Wednesday, May 16, 2012


May 16, 2012:

     "Another damned, thick, square book! Always scribble, scribble, scribble! Eh! Mr. Gibbon?"

     So said the 1st Duke of Gloucester to Edward Gibbon when presented with another volume of his History of the Decline and Fall of the Roman Empire. And now here is Robert Caro with the fourth volume of his life and times of Lyndon Johnson, and it runs to 714 pages. It will take weeks to read-- no, months; I have a busy life of my own to live, lots of work to do, which requires its own reading, and once in a while I like to go to the movies. Then there's the thinking. I am one of those people who sits down with a notebook and thinks, taking notes as things occur to me. Occasionally I have a genuine insight. A book like Caro's leaves no time for idle thought.

     I read Gibbon's Autobiography some years ago, but I never tackled the Decline and Fall. It seemed so much like a life's work, that once you had read it you would have to read about it, read Tacitus and Livy and Polybius, in other words, for background, read other books about the late Empire for the sake of comparison, then read J. G. A. Pocock's current three-volume project (so far) on the significance of Gibbon's book for Enlightenment studies, become a classics scholar, in short--well, definitely not in short--in order to appreciate it fully. I hesitate generally to read really long books. It may come as a shock to those who consider me well-read, but I have not read War and Peace, nor Paradise Lost, nor Joyce's Ulysses all the way through, nor Gravity's Rainbow, nor David Foster Wallace's Infinite Jest.
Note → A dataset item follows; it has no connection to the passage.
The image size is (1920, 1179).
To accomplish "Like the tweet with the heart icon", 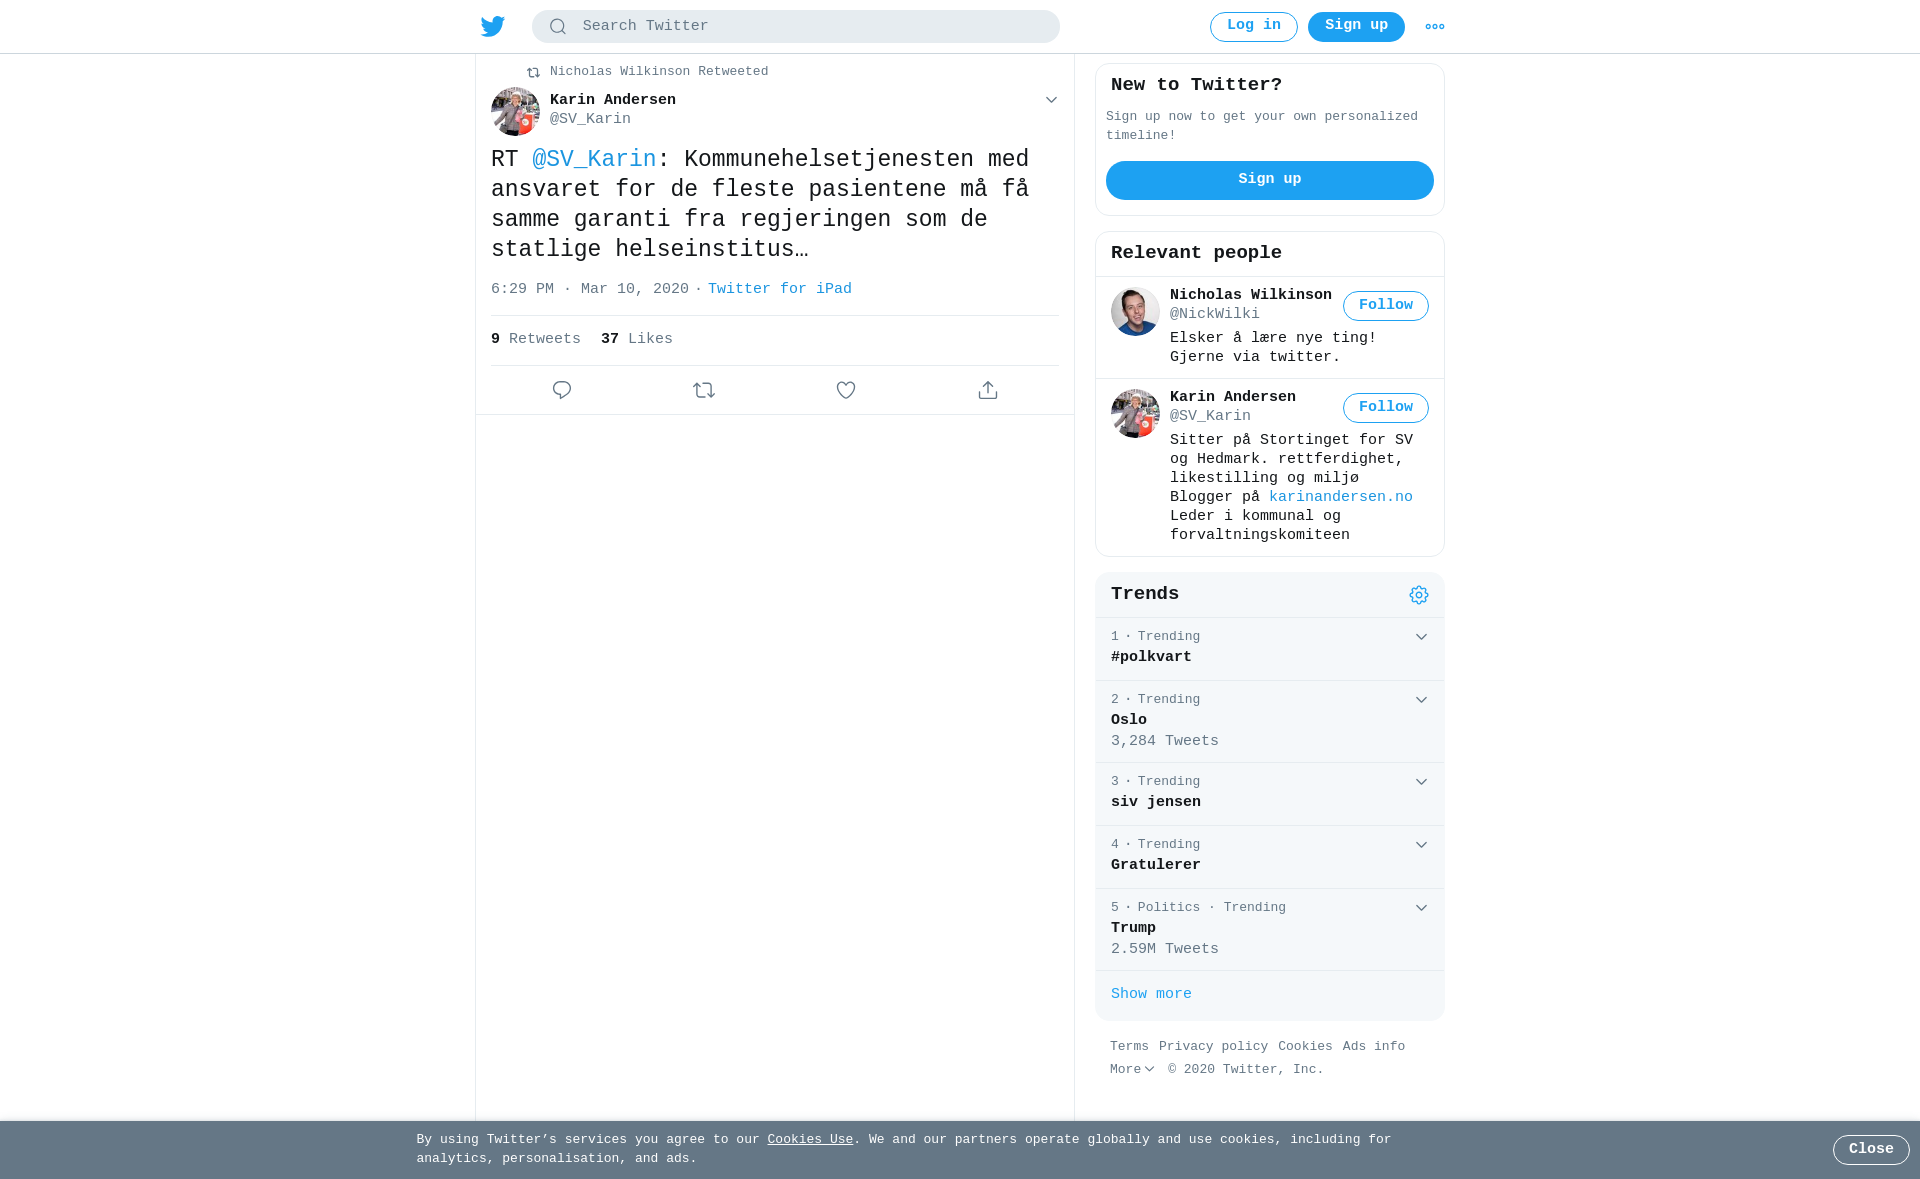I will (846, 390).
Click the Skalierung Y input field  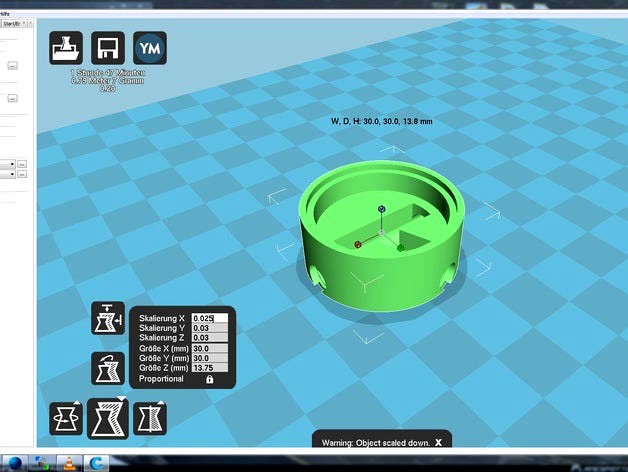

I did once read Leon Edel's five-volume biography of Henry James, but that was when I was studying Henry James in grad school. Generally I find really long books off-putting. Who has the time? How interested am I in the subject? And Caro's is more than a really long book. It is, or promises to be, five really long books, all featuring a history I lived through, and about a President I followed in the press at the time. How much more do I need to know?

     When Caro's third volume on Johnson came out ten years ago I was a judge of the non-fiction panel of the National Book Awards and I remember when it came in the house, along with the 400 other books that publishers had nominated that year for the non-fiction award, and I blanched. Four hundred books, and the most prestigious, the most watched, was Caro's, and it was 800? 900? pages long. To be a judge is a mostly honorary position; you do get paid, but very little, for going through 400 books. It's obvious you can't read them all. We didn't. You become expert at making decisions about books within a page or two. But you couldn't toss Caro aside that way. Caro was clearly writing an American epic, he was important, he was a genuine candidate for the award. One of the judges, I remember, complained that the book was too heavy to read in bed and wanted to reject it for that reason. I suspect that judge had other reasons as well, but there it was: too big, too clumsy; another damned, thick, square book.

     But it was also mesmerizing. I read half the book, which I really didn't have time to do, and learned more about the U. S. Senate and the exercise of power within the Senate than I could have learned in years of reading other histories. Caro is a great storyteller, and that's how he gets away with it. Even when you already know the outcome you go on reading, not quite breathlessly but nearly so. He gets to the heart of American politics in all its messy ingloriousness, and he draws you in, seduces you, makes you forget who you are and what else you have to do. In the end I saw that what he was doing was comparable to what Henry Adams had done in his history of the administrations of Jefferson and Madison, which ran to nine volumes when he finished it; it was that grand, that powerful, that good. I cannot forget the first one hundred pages of Adams's book, which is a riveting physical description of the United States in 1800, the roads, or lack of them, the river transportation systems, the communications systems. It sounds dry, doesn't it? But in Adams's hands it's a masterpiece and is sometimes published as a separate book in its own right. So with Caro. His first book on Johnson spends an inordinate amount of time in the Texas hill country, where Johnson grew up, but it's extremely helpful to understanding Johnson. We all come out of a specific context. The hill country was Johnson's context. To understand him you have to understand the context.

     And it is American power politics that Caro is writing about. It's a subject we need to know much more fully. When I listen to my liberal friends, all of them idealists, all of them rather naive about politics and how it works and even more naive about the way the right thinks, and why, I wonder to myself, what would it take to educate them? If this sounds arrogant on my part, I can't help it. The five years I spent in local politics taught me a great deal; six months living in Oklahoma was a revelation. You don't know a swamp until you wade through it. If you want to drain it, you damn well better get your feet wet. It's not enough to sit around in a park near Wall Street and carry a sign. You get involved. Or else, like Caro, you wade into the archives, you read everything, every scribbled note, every memo; you talk to everybody you can find; and you come out of it knowing. If you want to understand American politics in depth, in other words, you have to get into it, or you have to read Caro.

     Caro had enemies on the National Book Award panel that year, but in the end all five of us voted for him. He's doing something truly unusual; he's writing the American epic of our time. Much of the best in America, and much of the worst, flows from Lyndon Johnson and his Presidency. You have to read Caro. He has the power to open eyes.